This idea came from Ina Garten’s, Barefoot Contessa Parties – but the same idea applies to couscous, wild rice or any other grain or pasta.



Orzo With Roasted Vegetables

Preheat the oven to 400 and fill a large cookie sheet covered with parchment paper with;

1 red onion, cut into 1 inch chunks

1 medium zucchini, cut into 1 inch chunks

1 red pepper, cut into 1 inch chunks

1 yellow pepper, cut into 1 inch chunks

4 cloves of garlic, finely chopped

+ any other vegetables of your choosing to fill the pan

I use olive oil spray to save a step and I spray everything once, stir a bit and then lightly spray again.  You need very little oil for roasting and I seem to use less when I spray versus tossing in oil.  Sprinkle everything with salt and pepper and bake for about 45 minutes – stirring every 15 minutes.

Meanwhile cook;

1 c. orzo according to directions.

Try to time the orzo so that it’s done as the vegetables are done, then you can toss everything together with the dressing and your pasta won’t clump as it cools.

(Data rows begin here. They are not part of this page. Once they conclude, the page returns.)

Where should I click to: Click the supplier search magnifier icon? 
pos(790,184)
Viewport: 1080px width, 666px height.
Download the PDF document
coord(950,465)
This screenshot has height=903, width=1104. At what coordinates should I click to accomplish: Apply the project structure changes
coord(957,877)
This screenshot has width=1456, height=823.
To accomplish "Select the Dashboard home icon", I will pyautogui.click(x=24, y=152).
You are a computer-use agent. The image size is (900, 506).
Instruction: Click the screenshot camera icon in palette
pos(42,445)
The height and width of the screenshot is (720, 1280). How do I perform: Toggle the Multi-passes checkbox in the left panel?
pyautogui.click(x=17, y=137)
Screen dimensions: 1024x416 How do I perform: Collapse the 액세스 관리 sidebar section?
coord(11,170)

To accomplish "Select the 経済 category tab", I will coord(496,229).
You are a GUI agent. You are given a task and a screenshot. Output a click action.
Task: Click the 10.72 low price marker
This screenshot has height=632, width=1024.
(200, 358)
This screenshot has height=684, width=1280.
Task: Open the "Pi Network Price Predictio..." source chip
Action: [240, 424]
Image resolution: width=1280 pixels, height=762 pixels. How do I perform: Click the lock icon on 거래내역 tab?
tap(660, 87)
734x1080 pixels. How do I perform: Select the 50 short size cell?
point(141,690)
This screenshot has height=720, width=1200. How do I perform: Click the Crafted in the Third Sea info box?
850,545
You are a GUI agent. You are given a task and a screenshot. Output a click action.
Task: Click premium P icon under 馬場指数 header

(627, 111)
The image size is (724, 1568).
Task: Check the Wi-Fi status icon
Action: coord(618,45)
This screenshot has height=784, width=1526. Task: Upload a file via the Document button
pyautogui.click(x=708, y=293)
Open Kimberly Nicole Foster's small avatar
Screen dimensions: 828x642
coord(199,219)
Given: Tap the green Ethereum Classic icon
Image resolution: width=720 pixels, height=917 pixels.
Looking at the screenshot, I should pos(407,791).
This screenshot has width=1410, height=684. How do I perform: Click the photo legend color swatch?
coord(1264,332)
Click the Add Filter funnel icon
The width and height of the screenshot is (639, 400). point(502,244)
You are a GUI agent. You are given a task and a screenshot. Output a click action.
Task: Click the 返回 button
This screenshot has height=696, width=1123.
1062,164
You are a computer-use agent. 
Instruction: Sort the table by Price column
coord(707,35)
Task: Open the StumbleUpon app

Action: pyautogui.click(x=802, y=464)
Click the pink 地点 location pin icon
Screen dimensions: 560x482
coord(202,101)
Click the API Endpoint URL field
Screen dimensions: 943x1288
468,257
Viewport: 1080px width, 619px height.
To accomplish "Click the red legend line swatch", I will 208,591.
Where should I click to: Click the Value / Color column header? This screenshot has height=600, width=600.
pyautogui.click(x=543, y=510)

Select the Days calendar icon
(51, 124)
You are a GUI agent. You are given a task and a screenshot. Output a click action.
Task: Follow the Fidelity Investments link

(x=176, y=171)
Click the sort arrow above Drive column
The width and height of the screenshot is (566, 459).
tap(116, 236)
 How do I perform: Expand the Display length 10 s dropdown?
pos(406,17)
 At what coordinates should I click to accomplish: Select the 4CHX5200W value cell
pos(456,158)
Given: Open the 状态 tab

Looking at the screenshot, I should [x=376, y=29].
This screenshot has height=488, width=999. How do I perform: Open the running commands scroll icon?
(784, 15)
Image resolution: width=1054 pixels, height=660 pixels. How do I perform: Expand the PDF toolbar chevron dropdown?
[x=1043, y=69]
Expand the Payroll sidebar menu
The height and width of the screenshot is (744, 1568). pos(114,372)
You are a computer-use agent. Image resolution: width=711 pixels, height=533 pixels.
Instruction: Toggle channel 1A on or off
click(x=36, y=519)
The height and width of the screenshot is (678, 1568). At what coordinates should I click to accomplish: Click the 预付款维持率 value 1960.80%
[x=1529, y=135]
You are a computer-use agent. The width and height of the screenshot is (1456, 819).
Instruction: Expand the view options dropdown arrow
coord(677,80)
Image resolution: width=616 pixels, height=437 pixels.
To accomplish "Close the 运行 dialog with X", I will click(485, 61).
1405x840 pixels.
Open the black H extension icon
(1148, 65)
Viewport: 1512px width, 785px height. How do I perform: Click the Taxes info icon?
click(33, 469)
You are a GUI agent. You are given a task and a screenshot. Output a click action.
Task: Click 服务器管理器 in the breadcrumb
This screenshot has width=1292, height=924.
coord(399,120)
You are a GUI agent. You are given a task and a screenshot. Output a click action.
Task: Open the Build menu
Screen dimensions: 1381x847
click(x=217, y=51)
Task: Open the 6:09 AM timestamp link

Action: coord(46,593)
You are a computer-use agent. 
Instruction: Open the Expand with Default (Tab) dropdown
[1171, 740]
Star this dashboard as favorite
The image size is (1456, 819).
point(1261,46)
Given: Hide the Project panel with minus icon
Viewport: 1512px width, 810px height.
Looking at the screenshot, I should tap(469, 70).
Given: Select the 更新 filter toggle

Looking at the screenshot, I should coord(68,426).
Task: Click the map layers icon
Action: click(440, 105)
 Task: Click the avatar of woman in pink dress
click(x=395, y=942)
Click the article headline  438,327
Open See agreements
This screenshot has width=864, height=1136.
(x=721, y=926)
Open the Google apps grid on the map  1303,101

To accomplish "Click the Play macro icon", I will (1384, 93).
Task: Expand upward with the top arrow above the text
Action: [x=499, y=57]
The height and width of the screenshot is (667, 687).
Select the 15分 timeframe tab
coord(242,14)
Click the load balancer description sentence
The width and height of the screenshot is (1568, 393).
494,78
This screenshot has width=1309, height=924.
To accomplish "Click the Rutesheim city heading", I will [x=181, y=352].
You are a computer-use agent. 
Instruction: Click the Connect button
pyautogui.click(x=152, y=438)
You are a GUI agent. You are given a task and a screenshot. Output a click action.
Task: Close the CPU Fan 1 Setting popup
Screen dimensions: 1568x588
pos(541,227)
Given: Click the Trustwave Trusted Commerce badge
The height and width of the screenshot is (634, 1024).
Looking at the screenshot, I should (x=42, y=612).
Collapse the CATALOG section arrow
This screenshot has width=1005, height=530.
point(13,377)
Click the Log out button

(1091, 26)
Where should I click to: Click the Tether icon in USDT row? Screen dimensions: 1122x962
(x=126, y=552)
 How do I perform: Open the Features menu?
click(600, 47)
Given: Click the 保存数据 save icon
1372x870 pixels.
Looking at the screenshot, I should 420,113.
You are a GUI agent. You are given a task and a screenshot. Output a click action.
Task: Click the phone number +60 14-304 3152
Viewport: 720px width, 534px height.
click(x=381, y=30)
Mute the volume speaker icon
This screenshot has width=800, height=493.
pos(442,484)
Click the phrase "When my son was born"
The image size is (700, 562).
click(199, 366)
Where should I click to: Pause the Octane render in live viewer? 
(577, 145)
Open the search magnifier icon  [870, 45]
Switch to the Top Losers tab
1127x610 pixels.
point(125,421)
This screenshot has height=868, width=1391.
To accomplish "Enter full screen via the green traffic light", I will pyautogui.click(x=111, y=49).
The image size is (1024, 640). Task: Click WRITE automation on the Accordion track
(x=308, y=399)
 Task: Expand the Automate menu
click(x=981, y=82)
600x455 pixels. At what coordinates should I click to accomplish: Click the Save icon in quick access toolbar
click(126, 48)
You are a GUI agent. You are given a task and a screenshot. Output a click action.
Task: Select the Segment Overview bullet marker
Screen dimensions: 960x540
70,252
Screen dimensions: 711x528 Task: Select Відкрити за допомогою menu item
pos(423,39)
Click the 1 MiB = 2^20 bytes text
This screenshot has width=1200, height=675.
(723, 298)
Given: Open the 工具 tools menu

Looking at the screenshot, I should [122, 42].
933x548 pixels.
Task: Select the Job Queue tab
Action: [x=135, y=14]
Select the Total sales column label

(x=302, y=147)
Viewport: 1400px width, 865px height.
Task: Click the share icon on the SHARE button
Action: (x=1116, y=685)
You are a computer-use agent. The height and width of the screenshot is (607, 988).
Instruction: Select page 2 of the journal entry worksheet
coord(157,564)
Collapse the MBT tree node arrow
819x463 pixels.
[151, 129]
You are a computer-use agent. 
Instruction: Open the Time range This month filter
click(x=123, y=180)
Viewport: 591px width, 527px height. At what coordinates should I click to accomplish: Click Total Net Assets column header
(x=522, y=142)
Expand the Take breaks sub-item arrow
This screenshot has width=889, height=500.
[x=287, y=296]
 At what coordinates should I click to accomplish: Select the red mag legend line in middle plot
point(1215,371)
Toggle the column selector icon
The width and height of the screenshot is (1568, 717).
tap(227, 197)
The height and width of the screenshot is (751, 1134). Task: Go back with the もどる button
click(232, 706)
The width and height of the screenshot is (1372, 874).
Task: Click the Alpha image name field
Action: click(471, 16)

For the dressing, mix together;

equal parts fresh lemon juice and olive oil – I found that 1/4 c. of each was enough

salt and pepper if needed – there may be enough on the vegetables already


Assemble the vegetables, orzo and toss in the dressing – add about 1 c. of cubed feta and then some roasted pine nuts and fresh basil if you’d like – chopped green onion is another suggestion.  Let it all cool to room temperature and then serve.

We’ve had this a couple of different ways depending on the vegetables I have on hand etc.  It’s very nice with the light dressing and goes well with just about anything.